Strategie e principi gestionali

- Riconoscere nella scuola statale e nella scuola paritaria la medesima titolarità dell’offerta formativa pubblica, dando alle famiglie la più ampia possibilità di esercitare il diritto alla scelta educativa e garantendo a tutti gli studenti le stesse opportunità formative.
- Nell’erogazione dei servizi verrà data priorità alla “domanda” degli utenti; studenti e genitori non sono clienti, ma soggetti che esprimono un bisogno a cui vanno fornite risposte adeguate. A tale scopo andranno coinvolti adeguatamente gli Organi collegiali scolastici.
- Verranno organizzati efficienti servizi di mensa, trasporto (con mezzi o a piedi), pulizia e igiene, custodia ed accompagnamento degli alunni adeguati ai rispettivi livelli di età, qualificati sul piano educativo e a costi accessibili per le famiglie.
- Tali servizi vanno forniti direttamente alle scuole statali e indirettamente alle scuole paritarie sotto forma di contributi vincolati alla verifica dei loro standard.
- Le strutture scolastiche (edifici e spazi aperti) dovranno rispondere a standard qualitativi di sicurezza, confort abitativo, integrazione con il territorio ed essere adeguate ai più moderni bisogni di insegnamento/apprendimento: spazi idonei per attività di comunicazione linguistica, laboratorio informatico, artistico, multimediale e di operatività manuale, attività sportiva, fisica e ludica.
- Accanto alle strutture scolastiche, vanno ripensati in chiave formativa anche gli spazi della città per fare posto all’educazione civica, ambientale, artistica, fisica e sportiva, al recupero della storia e dell’identità locale: percorsi pedonali e ciclabili, i parchi, il fiume, gli edifici pubblici quelli privati di particolare pregio, gli insediamenti e i segni della storia.
- Va data piena legittimità al “principio di sussidiarietà”, creando le condizioni che permettano alla persona e alle aggregazioni sociali (famiglia, associazioni, partiti) di agire liberamente senza sostituirsi ad essi nello svolgimento delle loro attività. Particolare attenzione e sostegno sarà dato a quelle di loro che daranno risposte qualificate ai bisogni formativi.
- Verrà stimolata la messa in rete sul territorio delle istituzioni scolastiche, delle associazioni culturali, delle agenzie formative, del mondo del lavoro per identificare i bisogni di formazione e ottimizzare le risorse verso progetti integrati di arricchimento culturale, formazione professionale e orientamento al lavoro.
- Attraverso l’impiego del bilancio sociale l’amministrazione comunale darà conto della propria azione ai diversi interlocutori (cittadini singoli e associati), costruendo con essi un rapporto fiduciario e di dialogo permanente.

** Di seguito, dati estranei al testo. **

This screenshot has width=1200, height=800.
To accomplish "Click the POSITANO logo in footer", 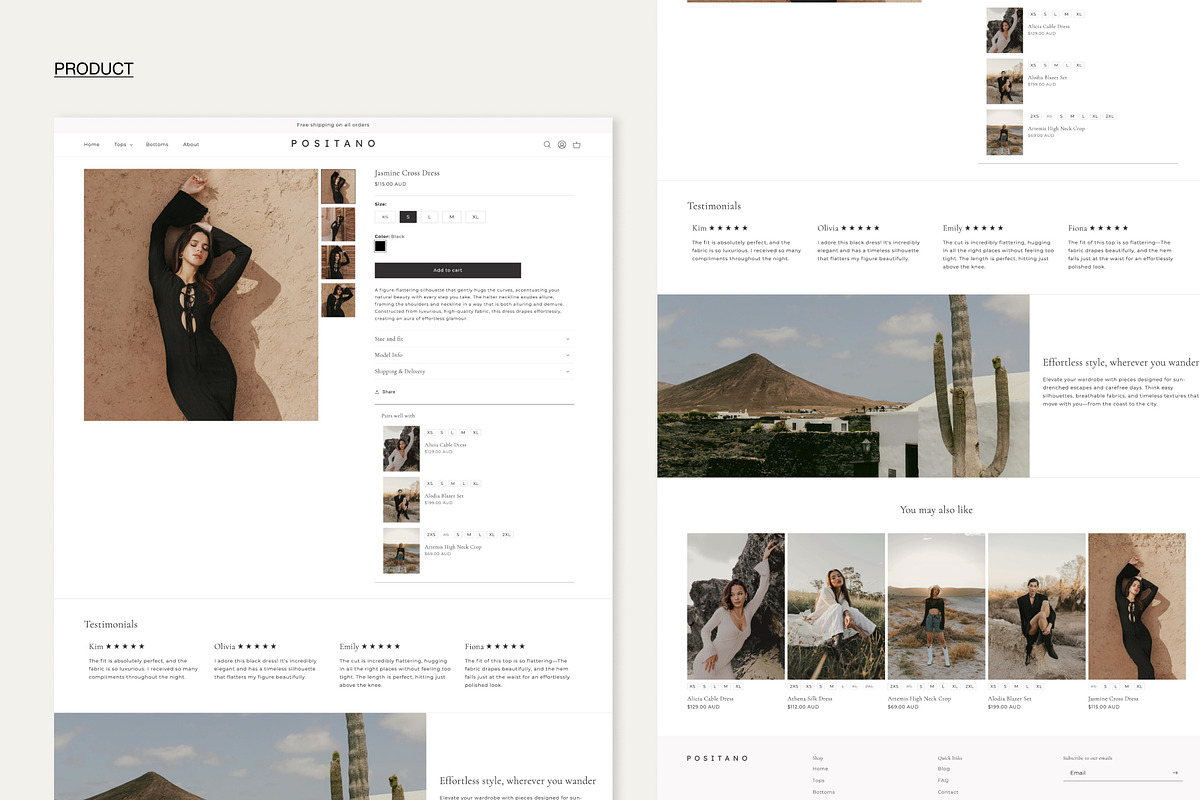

(contributo di Grazia Lodigiani)

1 commenti:

BeBo ha detto...

Se Trezzo sull’adda che ha 12mila abitanti ha stanziato per il 2009 513.000 euro per le iniziative didattiche , sostegno allo studio e infrastrutture e manutenzione , Seriate che di abitanti ne ha il doppio ed è un comune virtuoso dovrebbe stanziarne almeno 1.000.000 di euro. A Trezzo sono stati stanziati 120 mila euro in favore di due scuole materne parificate paritarie, 273 mila euro per la manutenzione degli edifici scolastici e 60 mila per i pannelli fotovoltaici sul tetto della materna comunale. I paesi del fiume Adda bagnano il naso a quelli del fiume Serio!